STATED GOAL ▸
Copy out the data below line for line, leaving out the pictures.

MATERIALS PROVIDED ▸
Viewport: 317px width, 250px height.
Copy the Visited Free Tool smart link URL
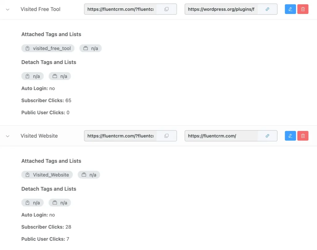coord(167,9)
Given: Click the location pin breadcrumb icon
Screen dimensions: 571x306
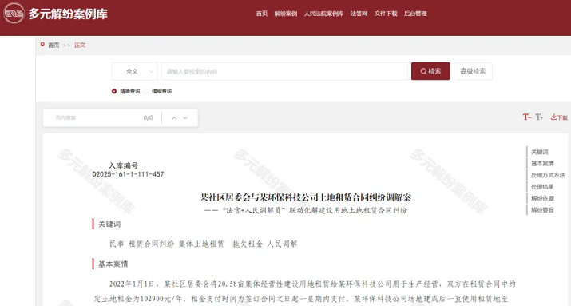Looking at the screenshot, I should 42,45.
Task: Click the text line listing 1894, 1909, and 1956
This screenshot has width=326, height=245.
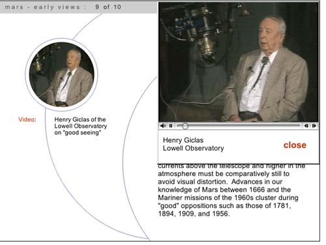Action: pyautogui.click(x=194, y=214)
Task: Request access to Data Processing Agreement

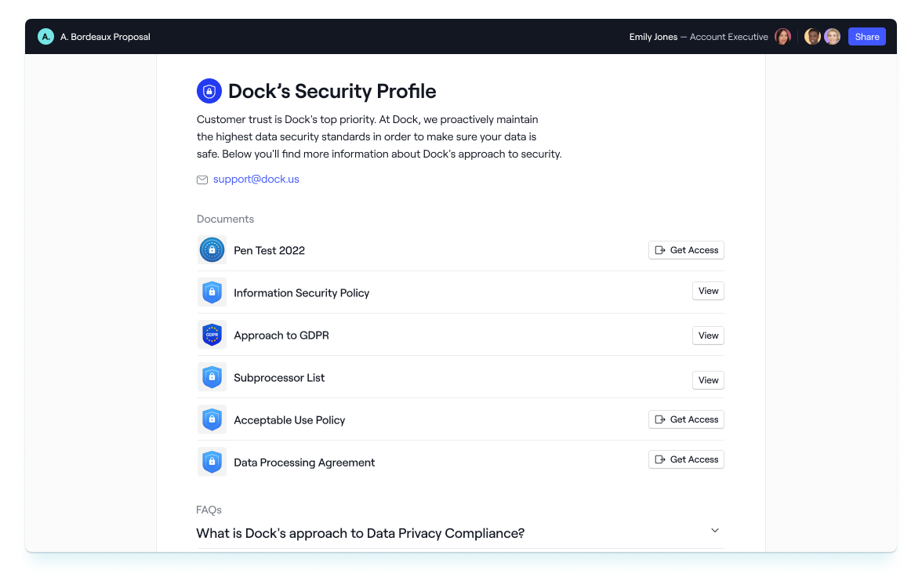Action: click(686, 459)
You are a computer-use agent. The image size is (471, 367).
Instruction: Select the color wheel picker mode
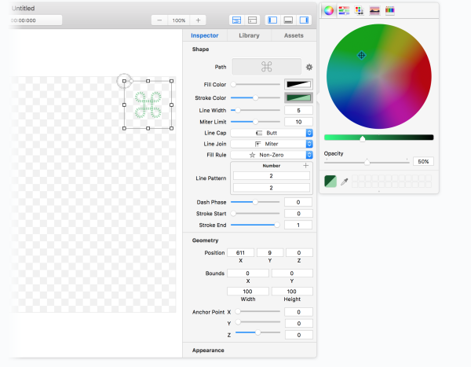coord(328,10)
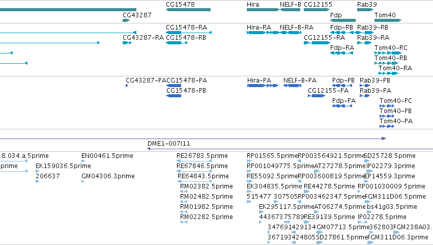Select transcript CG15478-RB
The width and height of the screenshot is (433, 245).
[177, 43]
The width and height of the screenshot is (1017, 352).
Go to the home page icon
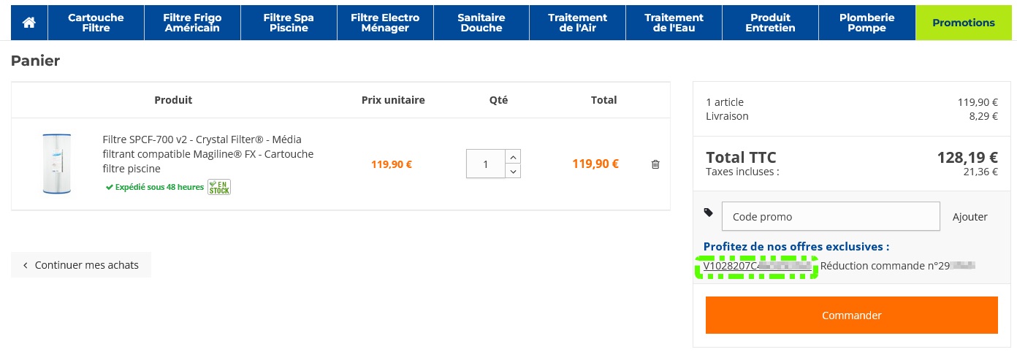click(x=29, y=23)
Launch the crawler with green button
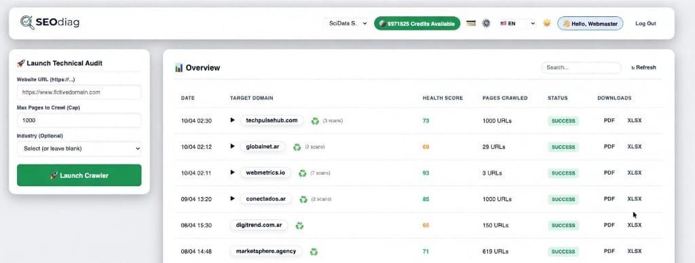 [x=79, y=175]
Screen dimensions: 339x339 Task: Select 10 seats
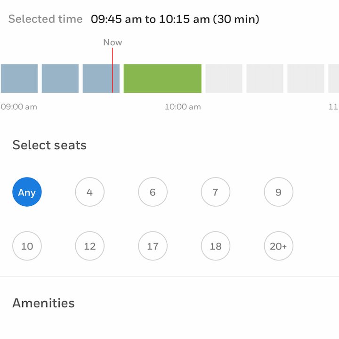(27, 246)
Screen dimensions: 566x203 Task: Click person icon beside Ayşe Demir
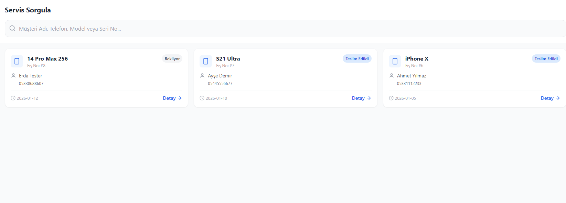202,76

TASK SOLUTION ▸
Viewport: 317px width, 250px height.
Copy the Visited Free Tool smart link URL
coord(167,9)
Given: Click the location pin breadcrumb icon
Screen dimensions: 571x306
Looking at the screenshot, I should 42,45.
Task: Click the text line listing 1894, 1909, and 1956
This screenshot has width=326, height=245.
Action: pyautogui.click(x=194, y=214)
Task: Request access to Data Processing Agreement

Action: click(686, 459)
You are a computer-use agent. The image size is (471, 367).
Instruction: Select the color wheel picker mode
coord(328,10)
Select transcript CG15478-RB
The width and height of the screenshot is (433, 245).
[177, 43]
The width and height of the screenshot is (1017, 352).
Go to the home page icon
click(x=29, y=23)
Launch the crawler with green button
 [x=79, y=175]
Screen dimensions: 339x339 Task: Select 10 seats
(27, 246)
Screen dimensions: 566x203 Task: Click person icon beside Ayşe Demir
202,76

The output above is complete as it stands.